Präsidentengattin beweist GeschmackBesserer Sex durch Schwein

"Es ist viel befriedigender, ein kleines gegrilltes Ferkel zu verspeisen als sich Viagra einzuwerfen", meint Cristina Kirchner und fügt hinzu, sie wisse, wovon sie spreche.
Argentinisches Rindfleisch ist out - zumindest für die argentinische Präsidentin Cristina Kirchner.
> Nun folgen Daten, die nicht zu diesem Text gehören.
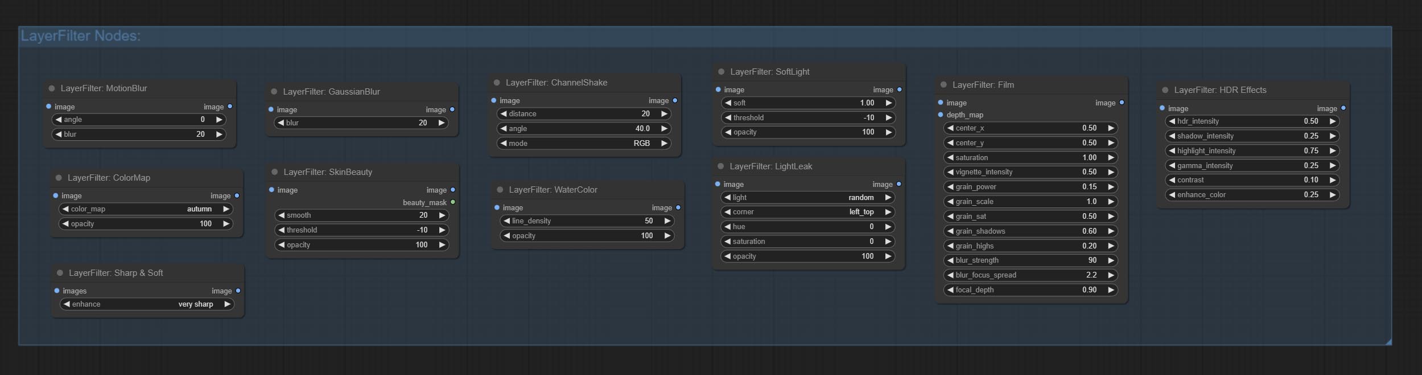The image size is (1422, 375).
Task: Click the ChannelShake node collapse dot
Action: [497, 83]
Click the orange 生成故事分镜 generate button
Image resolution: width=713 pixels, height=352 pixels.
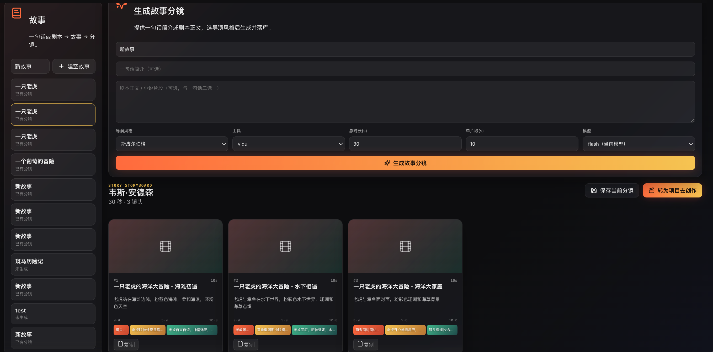pyautogui.click(x=405, y=163)
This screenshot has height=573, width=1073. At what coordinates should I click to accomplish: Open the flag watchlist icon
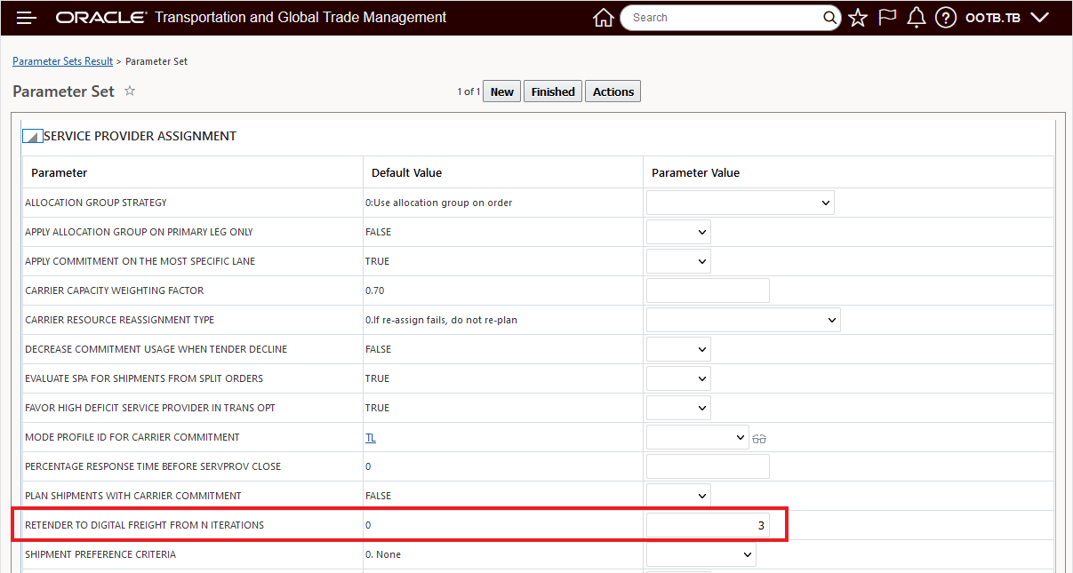click(887, 18)
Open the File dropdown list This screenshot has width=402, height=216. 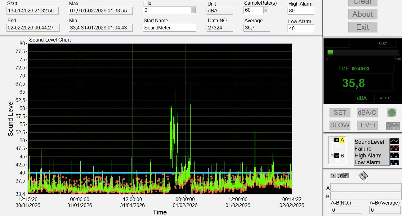tap(193, 10)
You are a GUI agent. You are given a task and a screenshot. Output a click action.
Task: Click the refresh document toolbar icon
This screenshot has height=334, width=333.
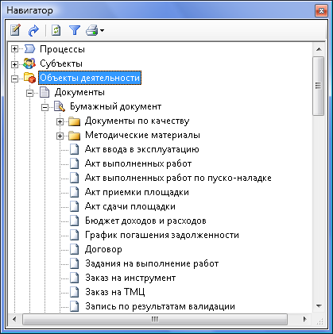click(56, 30)
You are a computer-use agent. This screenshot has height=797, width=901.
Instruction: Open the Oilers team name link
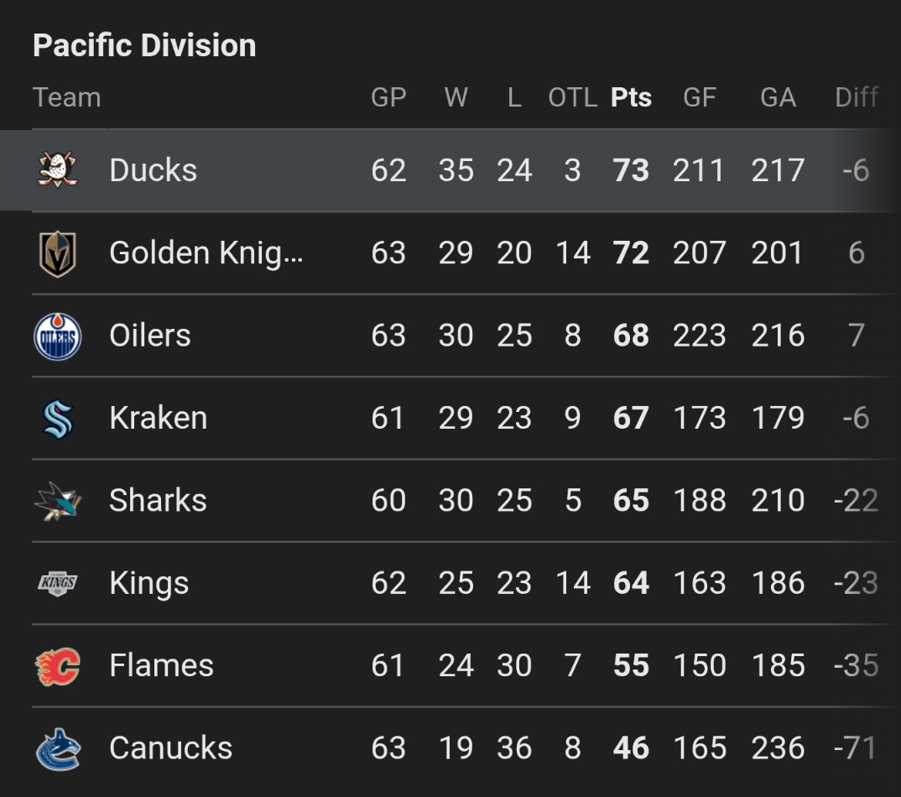[x=150, y=336]
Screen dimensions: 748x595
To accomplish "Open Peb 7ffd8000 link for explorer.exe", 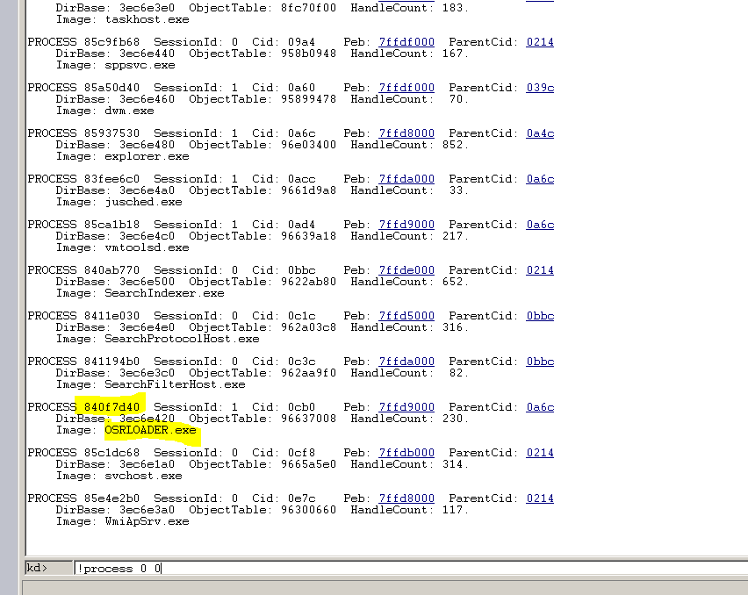I will (x=406, y=133).
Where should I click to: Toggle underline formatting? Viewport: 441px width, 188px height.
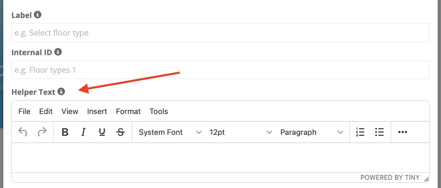coord(102,132)
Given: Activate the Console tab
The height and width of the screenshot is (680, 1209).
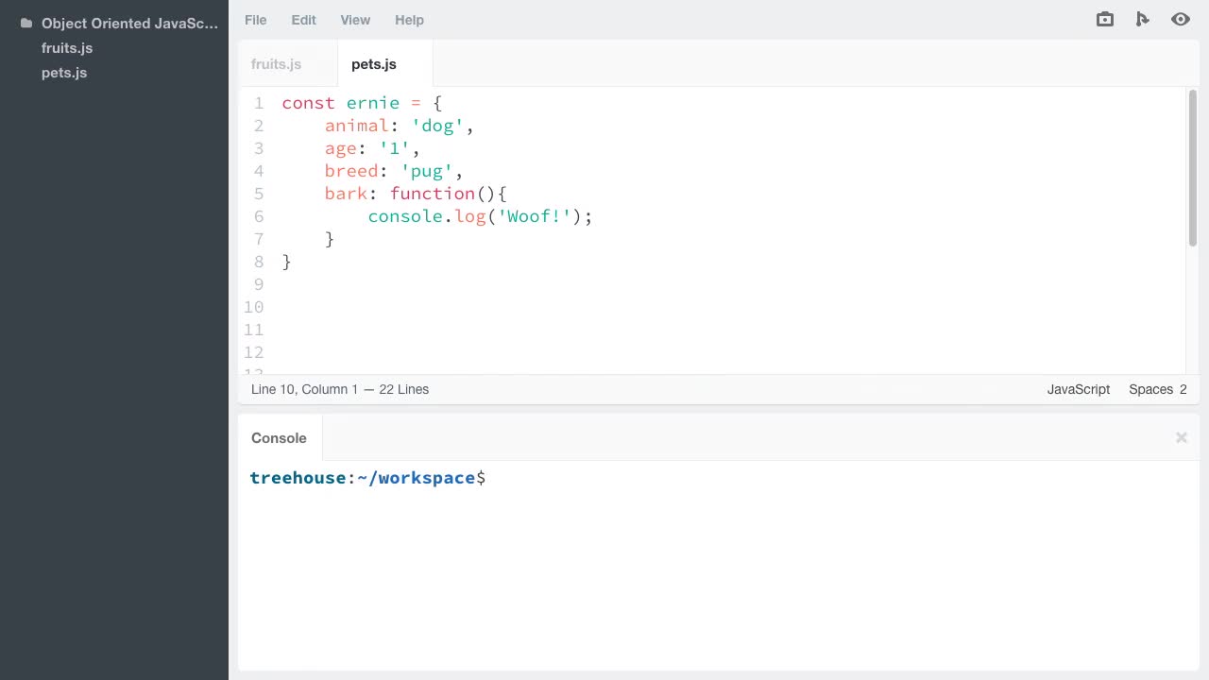Looking at the screenshot, I should 279,437.
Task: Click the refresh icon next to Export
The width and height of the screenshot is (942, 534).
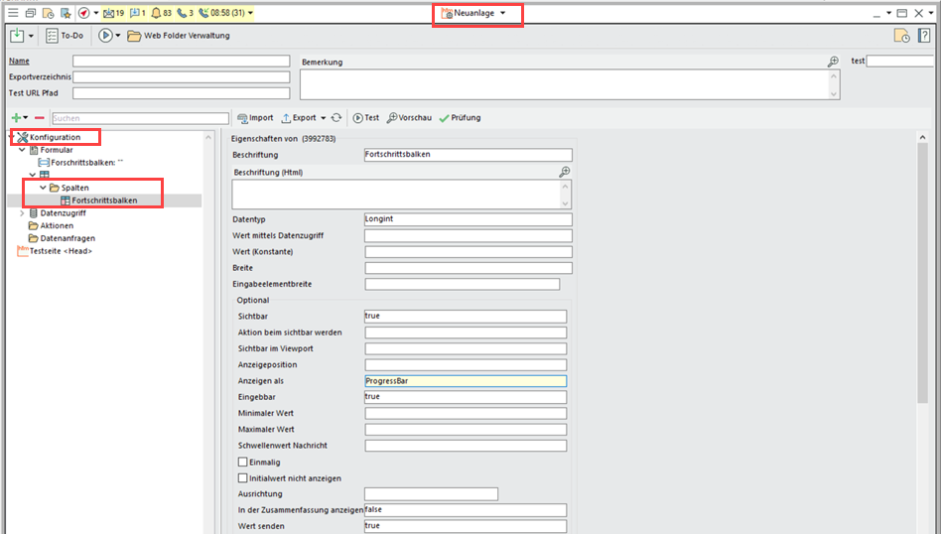Action: [336, 118]
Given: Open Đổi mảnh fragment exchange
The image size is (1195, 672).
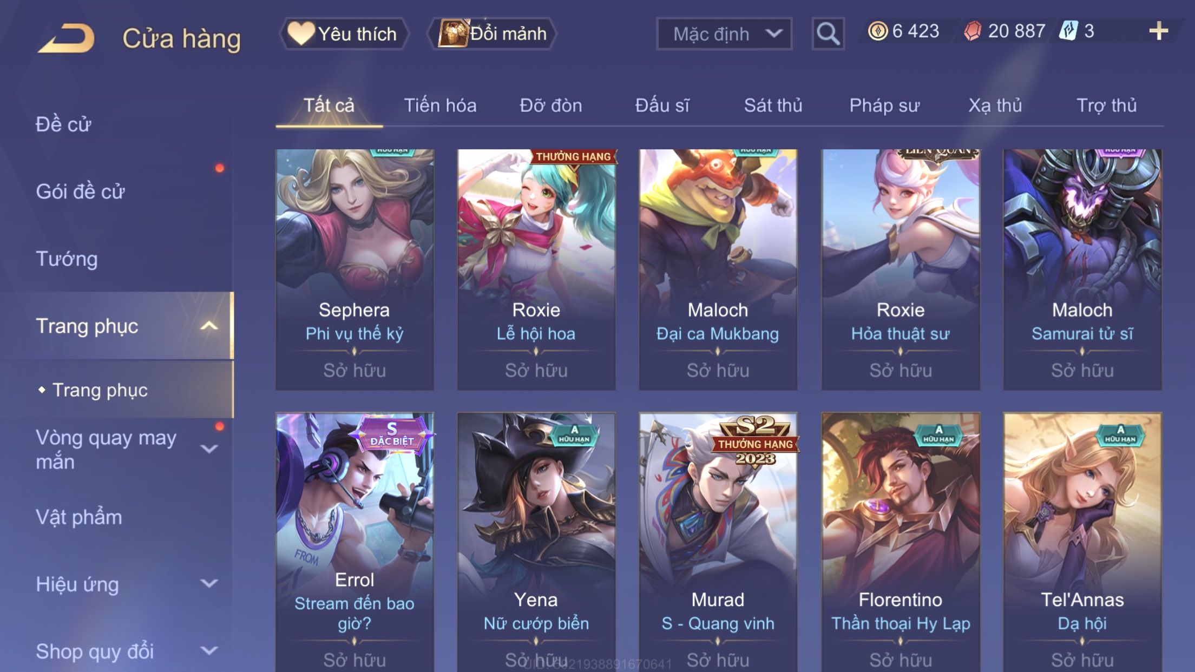Looking at the screenshot, I should click(491, 34).
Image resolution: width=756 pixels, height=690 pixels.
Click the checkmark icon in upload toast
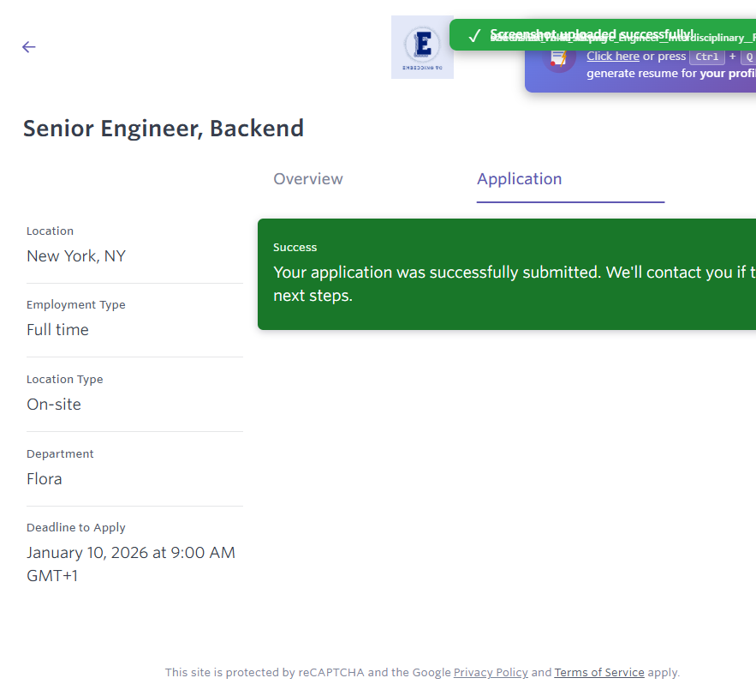coord(474,35)
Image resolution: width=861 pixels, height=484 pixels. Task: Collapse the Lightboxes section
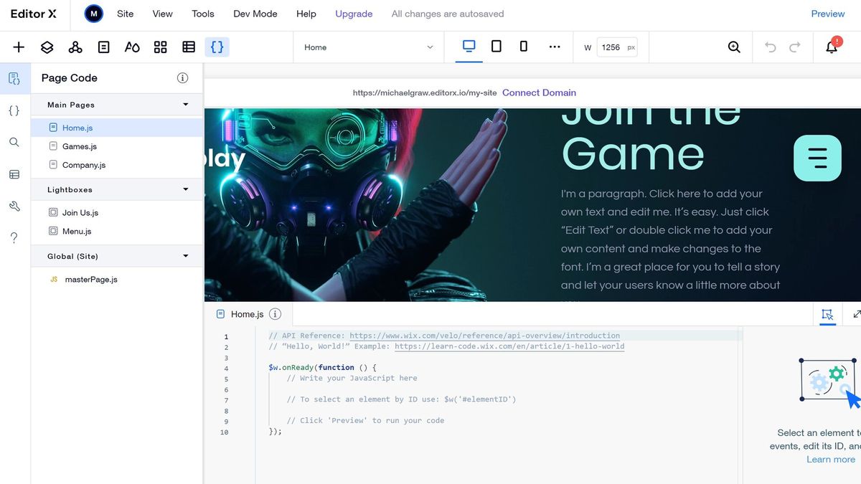(186, 189)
Die schwärmte von Schweinefleisch und dessen stimulierender Wirkung. "Schweinefleisch verbessert die sexuelle Aktivität", erklärte Kirchner bei einem Treffen von Viehzüchtern und fügte hinzu, es sei "viel befriedigender, ein kleines gegrilltes Ferkel zu verspeisen als sich Viagra einzuwerfen". Sie selbst habe am vergangenen Wochenende in ihrem Ferienhaus in Patagonien mit ihrem Ehemann, Ex-Präsident Nestor Kirchner, gegrilltes Schweinefleisch gegessen. "Beeindruckend, und außerdem ist an diesem Wochenende alles sehr gut gelaufen", sagte sie lächelnd.
Sie sei ein Schweinefleisch-Fan, und das sage sie nicht, um einen guten Eindruck oder Werbung zu machen, versicherte die Präsidentin, in deren Heimat jeder Einwohner pro Jahr zischen 68 und 73 Kilogramm Rindfleisch isst. Der Präsident des argentinischen Schweinezüchterverbandes, Juan Uccelli, unterstützte die Äußerungen Kirchners. In Dänemark und Japan, wo viel Schweinefleisch konsumiert werde, hätten die Menschen ein viel harmonischeres Sexleben als in Argentinien.